ViT embeddings provide detailed contextual information for depth estimation.
Proposed model achieves state-of-the-art performance on NYU Depth v2 and KITTI datasets.
Introduction
Single Image Depth Estimation (SIDE) is crucial for various applications.
Metric and relative depth estimation techniques are used.
Learning-based models rely on visual cues for depth prediction.
Data-Driven Approach
Models overfit on specific training data distributions.
Training on multiple datasets with varied depth ranges is proposed.
Foundational Models
Pre-trained models like ViT improve generalization and zero-shot transfer.

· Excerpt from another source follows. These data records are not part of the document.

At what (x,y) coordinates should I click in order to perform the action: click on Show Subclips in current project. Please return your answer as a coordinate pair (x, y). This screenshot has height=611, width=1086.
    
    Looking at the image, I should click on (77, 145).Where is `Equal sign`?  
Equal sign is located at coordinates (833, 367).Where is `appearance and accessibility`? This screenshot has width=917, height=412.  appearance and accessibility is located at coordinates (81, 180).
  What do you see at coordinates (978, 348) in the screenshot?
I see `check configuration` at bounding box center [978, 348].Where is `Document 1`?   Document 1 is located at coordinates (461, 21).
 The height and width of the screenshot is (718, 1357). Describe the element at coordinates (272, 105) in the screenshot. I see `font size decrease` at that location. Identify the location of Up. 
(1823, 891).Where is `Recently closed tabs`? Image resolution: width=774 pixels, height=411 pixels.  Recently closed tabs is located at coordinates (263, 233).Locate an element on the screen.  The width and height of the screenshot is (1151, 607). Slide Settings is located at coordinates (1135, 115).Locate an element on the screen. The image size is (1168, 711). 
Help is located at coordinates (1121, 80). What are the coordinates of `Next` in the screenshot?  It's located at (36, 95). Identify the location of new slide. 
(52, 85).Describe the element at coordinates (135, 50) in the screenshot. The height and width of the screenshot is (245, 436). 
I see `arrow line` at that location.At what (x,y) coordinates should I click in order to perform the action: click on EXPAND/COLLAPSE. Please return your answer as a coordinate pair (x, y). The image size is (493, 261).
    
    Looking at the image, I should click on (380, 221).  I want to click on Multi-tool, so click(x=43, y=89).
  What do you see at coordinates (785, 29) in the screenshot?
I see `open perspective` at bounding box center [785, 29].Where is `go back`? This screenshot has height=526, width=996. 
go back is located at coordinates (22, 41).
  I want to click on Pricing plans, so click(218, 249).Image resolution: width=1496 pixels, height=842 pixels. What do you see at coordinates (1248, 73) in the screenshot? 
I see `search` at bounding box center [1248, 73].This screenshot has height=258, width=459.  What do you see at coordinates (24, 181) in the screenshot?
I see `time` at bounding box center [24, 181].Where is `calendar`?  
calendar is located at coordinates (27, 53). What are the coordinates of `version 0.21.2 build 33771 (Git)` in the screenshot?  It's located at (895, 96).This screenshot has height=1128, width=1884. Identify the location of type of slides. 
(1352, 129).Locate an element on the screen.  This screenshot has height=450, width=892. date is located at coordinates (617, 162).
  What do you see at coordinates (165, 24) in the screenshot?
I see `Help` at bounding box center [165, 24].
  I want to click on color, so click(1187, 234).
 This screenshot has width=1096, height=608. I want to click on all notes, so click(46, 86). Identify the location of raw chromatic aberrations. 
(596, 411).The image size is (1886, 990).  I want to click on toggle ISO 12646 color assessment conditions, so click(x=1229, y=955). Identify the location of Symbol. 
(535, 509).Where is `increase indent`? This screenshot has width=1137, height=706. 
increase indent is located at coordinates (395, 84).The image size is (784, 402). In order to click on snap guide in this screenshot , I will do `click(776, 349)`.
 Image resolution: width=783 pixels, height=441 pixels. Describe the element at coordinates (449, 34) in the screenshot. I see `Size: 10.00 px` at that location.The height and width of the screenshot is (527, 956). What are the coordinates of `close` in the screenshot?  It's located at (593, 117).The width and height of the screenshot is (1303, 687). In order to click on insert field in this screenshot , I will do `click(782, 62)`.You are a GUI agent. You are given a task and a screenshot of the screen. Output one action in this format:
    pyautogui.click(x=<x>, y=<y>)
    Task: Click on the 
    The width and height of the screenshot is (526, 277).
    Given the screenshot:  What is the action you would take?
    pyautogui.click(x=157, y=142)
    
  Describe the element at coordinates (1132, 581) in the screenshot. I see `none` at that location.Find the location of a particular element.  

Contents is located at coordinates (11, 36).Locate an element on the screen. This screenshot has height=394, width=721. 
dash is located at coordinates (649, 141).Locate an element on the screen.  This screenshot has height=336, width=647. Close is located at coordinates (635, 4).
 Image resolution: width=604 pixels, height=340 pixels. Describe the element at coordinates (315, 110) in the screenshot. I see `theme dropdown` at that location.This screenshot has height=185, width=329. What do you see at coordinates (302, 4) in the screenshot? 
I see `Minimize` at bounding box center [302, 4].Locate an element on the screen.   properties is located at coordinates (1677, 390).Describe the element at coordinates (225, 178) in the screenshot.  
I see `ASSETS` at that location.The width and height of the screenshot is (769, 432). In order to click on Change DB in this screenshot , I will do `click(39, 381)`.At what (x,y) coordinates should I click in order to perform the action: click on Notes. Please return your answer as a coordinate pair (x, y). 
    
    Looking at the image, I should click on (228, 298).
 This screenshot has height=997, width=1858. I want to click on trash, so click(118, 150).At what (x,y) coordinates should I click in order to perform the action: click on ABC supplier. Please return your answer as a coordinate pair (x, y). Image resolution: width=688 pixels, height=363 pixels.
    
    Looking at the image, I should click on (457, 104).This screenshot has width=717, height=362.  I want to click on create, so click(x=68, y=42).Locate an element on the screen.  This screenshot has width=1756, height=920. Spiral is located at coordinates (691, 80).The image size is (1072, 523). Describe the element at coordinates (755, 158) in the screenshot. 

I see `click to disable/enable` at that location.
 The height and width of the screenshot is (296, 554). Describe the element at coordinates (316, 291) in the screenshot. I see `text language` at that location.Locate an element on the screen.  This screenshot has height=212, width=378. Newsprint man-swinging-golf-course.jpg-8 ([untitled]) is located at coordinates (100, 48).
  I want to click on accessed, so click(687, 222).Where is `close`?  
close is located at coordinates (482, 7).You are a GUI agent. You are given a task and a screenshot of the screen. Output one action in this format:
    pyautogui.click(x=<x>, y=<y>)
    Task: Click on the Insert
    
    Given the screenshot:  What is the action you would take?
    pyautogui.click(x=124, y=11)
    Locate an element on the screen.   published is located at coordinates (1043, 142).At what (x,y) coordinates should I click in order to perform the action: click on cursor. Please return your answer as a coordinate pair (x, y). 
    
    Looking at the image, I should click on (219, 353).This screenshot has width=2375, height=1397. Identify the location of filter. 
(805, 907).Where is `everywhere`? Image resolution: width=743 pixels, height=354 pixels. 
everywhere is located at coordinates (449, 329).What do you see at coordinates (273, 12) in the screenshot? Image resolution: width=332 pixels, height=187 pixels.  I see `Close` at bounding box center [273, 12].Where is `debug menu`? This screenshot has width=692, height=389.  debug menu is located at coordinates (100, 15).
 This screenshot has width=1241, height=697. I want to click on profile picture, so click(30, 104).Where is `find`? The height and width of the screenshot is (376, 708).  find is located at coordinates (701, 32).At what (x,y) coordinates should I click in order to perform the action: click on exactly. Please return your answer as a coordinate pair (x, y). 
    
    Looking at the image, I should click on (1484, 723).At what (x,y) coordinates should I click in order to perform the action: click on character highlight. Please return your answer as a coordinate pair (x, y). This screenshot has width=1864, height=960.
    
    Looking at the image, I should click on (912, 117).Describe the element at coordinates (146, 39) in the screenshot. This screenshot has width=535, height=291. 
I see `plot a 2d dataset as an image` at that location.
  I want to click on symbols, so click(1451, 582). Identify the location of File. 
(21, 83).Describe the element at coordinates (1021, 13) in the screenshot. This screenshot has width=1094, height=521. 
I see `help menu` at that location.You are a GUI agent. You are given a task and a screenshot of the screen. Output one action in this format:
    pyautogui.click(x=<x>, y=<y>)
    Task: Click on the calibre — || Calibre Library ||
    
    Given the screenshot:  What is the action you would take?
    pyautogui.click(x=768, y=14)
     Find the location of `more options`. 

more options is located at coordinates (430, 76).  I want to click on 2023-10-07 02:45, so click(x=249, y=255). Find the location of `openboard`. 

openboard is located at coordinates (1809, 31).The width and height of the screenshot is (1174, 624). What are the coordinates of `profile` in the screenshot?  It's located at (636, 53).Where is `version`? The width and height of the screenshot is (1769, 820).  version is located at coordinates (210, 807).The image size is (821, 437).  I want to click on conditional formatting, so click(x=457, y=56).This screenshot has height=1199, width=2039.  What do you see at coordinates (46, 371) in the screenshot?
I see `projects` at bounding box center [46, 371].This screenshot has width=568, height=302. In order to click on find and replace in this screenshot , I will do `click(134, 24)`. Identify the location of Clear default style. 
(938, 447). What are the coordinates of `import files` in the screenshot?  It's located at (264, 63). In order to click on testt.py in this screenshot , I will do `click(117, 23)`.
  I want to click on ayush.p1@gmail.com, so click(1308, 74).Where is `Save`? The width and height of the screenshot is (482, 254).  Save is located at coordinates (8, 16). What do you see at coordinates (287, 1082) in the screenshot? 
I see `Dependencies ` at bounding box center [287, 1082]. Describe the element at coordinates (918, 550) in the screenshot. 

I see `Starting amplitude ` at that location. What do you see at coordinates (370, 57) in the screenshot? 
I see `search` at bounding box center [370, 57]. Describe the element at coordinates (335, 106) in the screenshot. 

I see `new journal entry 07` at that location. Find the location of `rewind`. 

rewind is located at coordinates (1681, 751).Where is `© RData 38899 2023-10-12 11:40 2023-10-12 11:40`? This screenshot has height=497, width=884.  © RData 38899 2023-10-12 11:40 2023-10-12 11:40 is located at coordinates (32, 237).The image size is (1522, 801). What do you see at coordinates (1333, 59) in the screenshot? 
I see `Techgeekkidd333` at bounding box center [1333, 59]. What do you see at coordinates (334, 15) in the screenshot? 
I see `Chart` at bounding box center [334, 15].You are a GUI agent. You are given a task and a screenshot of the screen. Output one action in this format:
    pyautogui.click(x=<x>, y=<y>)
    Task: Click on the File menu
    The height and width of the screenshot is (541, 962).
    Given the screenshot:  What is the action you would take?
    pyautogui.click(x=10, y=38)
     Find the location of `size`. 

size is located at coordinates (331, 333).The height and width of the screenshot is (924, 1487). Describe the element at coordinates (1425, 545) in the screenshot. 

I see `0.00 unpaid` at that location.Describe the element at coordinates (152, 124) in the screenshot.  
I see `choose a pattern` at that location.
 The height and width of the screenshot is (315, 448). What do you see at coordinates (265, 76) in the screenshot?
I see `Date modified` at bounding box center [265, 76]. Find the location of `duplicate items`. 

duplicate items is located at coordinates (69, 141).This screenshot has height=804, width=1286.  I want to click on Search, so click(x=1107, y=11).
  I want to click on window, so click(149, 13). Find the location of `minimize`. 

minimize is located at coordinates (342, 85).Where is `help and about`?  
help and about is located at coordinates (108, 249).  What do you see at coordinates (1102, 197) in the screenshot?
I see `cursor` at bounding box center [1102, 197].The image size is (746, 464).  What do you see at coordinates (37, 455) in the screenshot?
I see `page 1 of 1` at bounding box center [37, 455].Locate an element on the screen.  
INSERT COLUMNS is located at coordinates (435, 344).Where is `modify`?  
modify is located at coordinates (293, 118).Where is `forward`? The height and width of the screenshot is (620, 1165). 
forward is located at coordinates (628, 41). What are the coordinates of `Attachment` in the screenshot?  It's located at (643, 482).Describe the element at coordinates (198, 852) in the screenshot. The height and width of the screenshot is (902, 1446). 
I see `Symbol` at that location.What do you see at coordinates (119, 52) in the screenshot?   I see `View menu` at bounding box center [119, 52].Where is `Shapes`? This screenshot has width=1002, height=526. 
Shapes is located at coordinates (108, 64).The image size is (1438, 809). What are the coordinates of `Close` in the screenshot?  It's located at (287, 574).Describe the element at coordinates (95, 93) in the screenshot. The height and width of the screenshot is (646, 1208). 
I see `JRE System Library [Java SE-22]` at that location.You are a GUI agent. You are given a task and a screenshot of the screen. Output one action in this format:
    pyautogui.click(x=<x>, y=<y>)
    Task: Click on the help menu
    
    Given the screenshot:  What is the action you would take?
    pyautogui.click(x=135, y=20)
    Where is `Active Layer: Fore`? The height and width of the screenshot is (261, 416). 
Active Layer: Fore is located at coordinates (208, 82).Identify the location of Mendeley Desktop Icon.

Comparison with existing works like VPD and TADP.
Proposed Methodology
CIDE module extracts semantic context using ViT embeddings.
Conditional diffusion model for depth prediction.
Experiments and Results
Evaluation on NYU Depth v2 and KITTI datasets.
Generalization and zero-shot transfer performance.
Ablation study on the effectiveness of contextual information.
Conclusion
CIDE module enhances monocular depth estimation.
ViT embeddings outperform text embeddings for depth prediction.
Statistiche
Achieving Abs Rel error of 0.059 (14% improvement) on NYU Depth v2 dataset.
Achieving Sq Rel error of 0.139 (2% improvement) on KITTI dataset.
Mean relative improvement of (20%, 23%, 81%, 25%) over NeWCRF on (Sun-RGBD, iBims1, DIODE, HyperSim) datasets.
Citazioni
"ViT embeddings provide more relevant information for depth estimation than pseudo-captions."
"Our model outperforms existing approaches on benchmark datasets."